» AIM OF THE EXERCISE
Only the lines below starting at the one containing "Image resolution: width=508" and ending at the one containing "Task: Click the 7:18 PM timestamp" belong in the answer, each copied exactly.

═════ STORED DATA ═════

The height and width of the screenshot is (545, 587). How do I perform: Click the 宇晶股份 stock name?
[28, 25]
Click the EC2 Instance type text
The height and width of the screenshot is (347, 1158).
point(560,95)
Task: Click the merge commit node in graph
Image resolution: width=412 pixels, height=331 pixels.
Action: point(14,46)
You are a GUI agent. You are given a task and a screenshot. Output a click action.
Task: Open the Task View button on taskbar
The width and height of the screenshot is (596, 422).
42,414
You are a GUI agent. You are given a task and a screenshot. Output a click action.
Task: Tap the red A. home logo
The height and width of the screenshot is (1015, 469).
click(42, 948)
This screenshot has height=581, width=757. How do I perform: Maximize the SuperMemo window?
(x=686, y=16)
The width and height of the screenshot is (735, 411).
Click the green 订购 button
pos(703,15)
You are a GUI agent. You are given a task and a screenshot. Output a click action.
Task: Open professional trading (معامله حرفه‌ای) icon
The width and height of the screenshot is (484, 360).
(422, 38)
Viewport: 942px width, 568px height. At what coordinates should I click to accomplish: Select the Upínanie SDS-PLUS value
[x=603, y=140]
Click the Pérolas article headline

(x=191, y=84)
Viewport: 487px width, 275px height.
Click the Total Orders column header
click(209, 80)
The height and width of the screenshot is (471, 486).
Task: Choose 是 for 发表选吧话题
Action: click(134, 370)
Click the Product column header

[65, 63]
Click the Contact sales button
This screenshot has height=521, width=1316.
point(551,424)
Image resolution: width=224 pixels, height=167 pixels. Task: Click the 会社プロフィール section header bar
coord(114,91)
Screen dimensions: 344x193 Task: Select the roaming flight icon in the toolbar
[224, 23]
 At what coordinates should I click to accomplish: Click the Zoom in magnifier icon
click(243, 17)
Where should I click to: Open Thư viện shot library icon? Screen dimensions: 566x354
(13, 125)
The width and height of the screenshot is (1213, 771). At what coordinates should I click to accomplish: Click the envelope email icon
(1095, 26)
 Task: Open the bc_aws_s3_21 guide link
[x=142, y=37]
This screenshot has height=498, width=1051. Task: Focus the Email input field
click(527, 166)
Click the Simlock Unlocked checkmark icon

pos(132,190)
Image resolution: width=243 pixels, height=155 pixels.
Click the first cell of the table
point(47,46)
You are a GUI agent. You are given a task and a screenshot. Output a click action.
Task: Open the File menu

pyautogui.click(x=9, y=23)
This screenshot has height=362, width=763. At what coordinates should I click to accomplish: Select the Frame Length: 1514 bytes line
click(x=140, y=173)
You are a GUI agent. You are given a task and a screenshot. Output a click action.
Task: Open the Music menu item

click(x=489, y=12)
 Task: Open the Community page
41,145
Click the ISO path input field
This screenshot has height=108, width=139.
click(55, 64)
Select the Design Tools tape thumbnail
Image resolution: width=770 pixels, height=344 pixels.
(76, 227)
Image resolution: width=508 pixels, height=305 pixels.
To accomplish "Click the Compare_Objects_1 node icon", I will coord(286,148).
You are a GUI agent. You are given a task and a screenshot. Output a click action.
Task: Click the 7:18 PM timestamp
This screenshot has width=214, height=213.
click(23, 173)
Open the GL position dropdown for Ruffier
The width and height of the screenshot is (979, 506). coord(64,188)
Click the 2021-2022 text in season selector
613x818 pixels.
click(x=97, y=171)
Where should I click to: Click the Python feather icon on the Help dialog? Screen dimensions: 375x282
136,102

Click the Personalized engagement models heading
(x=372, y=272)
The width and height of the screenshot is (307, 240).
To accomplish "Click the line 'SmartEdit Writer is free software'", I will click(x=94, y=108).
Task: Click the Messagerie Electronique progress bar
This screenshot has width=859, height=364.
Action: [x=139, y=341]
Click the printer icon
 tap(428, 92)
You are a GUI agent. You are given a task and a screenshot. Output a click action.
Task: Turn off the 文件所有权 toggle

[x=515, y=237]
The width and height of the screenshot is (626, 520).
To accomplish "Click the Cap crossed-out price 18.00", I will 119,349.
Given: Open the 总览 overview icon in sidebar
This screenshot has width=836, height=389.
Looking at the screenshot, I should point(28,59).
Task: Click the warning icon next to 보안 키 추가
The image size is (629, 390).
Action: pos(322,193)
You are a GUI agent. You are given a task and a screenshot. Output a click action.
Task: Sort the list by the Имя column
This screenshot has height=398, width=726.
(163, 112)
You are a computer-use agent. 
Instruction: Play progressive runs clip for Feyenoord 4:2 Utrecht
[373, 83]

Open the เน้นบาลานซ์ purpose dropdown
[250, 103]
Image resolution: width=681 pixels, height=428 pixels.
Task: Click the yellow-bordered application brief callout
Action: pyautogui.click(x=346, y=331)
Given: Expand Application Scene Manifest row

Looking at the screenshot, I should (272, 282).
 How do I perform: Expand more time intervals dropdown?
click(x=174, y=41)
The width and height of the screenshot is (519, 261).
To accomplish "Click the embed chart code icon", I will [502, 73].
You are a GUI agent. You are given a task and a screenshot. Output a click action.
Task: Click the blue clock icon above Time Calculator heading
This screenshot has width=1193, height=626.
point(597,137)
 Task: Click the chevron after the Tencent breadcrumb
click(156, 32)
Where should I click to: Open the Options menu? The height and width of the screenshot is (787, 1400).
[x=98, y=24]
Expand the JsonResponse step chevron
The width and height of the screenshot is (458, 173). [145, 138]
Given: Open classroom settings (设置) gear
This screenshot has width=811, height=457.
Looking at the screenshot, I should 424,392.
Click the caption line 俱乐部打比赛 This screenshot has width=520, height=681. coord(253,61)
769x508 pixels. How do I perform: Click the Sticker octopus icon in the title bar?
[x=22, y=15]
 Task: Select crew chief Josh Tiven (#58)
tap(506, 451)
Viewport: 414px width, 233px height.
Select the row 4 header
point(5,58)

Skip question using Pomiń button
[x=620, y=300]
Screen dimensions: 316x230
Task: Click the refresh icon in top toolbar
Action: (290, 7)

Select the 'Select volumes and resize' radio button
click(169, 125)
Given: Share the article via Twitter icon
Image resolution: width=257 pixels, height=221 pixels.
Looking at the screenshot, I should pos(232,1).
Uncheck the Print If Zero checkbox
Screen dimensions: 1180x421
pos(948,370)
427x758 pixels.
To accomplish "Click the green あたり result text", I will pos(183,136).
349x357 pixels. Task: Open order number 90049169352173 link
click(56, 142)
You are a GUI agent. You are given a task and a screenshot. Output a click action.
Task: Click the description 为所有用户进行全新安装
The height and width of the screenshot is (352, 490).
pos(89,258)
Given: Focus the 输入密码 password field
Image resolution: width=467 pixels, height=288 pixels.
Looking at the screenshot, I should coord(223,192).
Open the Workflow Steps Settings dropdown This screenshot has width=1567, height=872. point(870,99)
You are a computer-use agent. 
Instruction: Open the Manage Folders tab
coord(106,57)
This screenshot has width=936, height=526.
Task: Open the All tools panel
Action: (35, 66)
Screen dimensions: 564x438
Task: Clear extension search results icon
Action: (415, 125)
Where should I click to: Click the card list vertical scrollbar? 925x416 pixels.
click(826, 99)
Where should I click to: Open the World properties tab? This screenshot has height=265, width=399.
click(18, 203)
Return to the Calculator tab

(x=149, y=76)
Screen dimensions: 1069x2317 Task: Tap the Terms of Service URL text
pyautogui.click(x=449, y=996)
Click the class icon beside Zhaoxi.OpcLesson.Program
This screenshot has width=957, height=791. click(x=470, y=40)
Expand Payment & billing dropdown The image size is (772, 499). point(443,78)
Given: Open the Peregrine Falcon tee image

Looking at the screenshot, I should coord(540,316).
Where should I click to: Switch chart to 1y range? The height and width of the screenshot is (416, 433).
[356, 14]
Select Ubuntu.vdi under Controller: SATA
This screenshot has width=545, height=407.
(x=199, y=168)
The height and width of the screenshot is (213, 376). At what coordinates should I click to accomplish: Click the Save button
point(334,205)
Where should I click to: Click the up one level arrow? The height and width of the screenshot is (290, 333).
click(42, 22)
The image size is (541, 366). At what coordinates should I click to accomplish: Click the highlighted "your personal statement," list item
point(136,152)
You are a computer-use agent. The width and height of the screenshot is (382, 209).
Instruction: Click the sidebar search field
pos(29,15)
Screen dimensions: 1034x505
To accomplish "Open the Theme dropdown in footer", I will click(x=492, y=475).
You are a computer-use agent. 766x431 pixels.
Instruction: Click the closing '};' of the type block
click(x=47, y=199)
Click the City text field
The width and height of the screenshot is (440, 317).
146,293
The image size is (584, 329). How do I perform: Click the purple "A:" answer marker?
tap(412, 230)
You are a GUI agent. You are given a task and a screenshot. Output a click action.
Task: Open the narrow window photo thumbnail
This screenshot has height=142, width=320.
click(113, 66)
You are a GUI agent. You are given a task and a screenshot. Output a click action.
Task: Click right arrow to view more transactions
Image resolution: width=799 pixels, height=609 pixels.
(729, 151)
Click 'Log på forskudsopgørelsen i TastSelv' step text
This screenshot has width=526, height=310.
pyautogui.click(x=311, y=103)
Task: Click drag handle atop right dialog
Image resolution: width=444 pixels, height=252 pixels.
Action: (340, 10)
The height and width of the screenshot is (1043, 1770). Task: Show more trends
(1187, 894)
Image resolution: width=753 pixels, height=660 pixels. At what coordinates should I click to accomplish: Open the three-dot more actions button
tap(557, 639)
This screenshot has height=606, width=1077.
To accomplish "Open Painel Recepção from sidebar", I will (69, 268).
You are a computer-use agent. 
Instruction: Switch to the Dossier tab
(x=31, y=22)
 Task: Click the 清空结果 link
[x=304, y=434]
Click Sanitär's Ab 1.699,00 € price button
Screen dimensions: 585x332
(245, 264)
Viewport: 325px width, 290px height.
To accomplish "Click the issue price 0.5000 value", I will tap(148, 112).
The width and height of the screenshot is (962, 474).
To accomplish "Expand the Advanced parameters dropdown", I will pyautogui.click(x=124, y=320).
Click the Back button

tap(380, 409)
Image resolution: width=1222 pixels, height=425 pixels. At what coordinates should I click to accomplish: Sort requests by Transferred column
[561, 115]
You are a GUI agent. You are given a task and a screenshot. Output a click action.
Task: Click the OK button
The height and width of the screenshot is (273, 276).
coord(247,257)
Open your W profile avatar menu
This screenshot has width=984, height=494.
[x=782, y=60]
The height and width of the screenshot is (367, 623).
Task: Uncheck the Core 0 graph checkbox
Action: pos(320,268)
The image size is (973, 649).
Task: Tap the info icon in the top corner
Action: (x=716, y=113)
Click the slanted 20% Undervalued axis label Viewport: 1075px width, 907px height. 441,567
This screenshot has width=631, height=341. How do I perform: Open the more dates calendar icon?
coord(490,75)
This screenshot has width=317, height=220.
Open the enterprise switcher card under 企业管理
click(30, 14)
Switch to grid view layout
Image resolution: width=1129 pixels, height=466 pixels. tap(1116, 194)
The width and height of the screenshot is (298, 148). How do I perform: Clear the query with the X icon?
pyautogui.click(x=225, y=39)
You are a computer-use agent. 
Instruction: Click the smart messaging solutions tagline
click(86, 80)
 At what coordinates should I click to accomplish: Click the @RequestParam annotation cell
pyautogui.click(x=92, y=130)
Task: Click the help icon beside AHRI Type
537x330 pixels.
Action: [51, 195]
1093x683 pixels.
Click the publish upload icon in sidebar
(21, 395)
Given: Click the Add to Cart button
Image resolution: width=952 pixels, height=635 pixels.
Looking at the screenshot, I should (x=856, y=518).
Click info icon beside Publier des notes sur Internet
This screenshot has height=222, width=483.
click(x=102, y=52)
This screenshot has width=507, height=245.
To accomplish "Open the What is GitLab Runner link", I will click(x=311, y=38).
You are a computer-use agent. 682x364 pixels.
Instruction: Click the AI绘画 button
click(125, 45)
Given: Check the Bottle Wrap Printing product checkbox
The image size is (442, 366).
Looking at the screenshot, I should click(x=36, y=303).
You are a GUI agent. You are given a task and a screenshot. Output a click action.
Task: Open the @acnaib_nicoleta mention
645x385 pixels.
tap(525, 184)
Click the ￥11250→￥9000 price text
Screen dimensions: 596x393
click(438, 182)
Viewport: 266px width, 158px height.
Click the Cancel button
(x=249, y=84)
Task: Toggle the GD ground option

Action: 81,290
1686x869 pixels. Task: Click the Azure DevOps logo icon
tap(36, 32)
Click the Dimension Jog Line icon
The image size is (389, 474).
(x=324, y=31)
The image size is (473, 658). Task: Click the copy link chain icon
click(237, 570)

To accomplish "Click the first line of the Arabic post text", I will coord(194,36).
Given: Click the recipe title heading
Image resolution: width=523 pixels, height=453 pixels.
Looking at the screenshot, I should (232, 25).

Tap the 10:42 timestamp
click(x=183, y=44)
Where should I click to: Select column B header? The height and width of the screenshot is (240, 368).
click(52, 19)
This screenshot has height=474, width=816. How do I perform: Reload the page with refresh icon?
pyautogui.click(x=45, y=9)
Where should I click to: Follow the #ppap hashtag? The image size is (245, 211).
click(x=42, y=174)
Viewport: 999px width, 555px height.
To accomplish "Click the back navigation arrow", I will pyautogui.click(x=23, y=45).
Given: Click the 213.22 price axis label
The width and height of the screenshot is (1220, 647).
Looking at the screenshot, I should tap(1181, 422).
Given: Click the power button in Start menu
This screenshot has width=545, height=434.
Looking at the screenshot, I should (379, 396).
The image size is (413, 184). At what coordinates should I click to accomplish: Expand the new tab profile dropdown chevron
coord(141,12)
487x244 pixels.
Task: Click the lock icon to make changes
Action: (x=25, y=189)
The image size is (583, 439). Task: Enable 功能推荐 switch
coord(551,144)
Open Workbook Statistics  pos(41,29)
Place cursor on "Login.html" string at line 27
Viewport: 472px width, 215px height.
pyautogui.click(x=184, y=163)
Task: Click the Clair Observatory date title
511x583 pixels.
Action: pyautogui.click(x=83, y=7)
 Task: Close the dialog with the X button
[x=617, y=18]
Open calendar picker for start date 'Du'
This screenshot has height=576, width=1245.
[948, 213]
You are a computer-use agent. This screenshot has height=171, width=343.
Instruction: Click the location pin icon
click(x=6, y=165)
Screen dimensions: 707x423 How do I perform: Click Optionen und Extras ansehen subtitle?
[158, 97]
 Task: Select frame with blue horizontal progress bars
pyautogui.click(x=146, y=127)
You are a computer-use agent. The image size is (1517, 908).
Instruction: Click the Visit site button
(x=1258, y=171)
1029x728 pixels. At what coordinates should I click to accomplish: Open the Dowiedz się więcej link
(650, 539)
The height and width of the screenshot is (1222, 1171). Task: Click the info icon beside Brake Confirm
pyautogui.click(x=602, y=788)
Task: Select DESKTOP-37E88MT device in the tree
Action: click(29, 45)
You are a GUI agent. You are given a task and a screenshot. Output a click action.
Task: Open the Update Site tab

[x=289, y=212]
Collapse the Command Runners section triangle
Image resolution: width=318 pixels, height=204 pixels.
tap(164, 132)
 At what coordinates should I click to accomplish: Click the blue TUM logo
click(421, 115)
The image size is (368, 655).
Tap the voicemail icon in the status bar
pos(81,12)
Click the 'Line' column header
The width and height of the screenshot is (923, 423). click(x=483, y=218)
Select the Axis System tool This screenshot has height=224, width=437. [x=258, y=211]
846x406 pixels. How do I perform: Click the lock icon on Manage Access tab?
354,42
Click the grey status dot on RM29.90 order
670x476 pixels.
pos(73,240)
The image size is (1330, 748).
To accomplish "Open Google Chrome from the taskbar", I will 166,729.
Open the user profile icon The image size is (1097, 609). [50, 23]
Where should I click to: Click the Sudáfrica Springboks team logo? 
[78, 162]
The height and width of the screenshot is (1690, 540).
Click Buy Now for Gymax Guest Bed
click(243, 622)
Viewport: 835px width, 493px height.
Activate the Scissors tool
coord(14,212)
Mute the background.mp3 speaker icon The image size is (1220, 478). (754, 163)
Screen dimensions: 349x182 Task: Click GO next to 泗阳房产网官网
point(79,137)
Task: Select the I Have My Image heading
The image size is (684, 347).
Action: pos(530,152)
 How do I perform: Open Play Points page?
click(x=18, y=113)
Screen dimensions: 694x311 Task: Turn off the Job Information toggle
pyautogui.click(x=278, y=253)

═════

» THE ANSWER
Image resolution: width=508 pixels, height=305 pixels.
To accomplish "Click the Compare_Objects_1 node icon", I will coord(286,148).
You are a GUI agent. You are given a task and a screenshot. Output a click action.
Task: Click the 7:18 PM timestamp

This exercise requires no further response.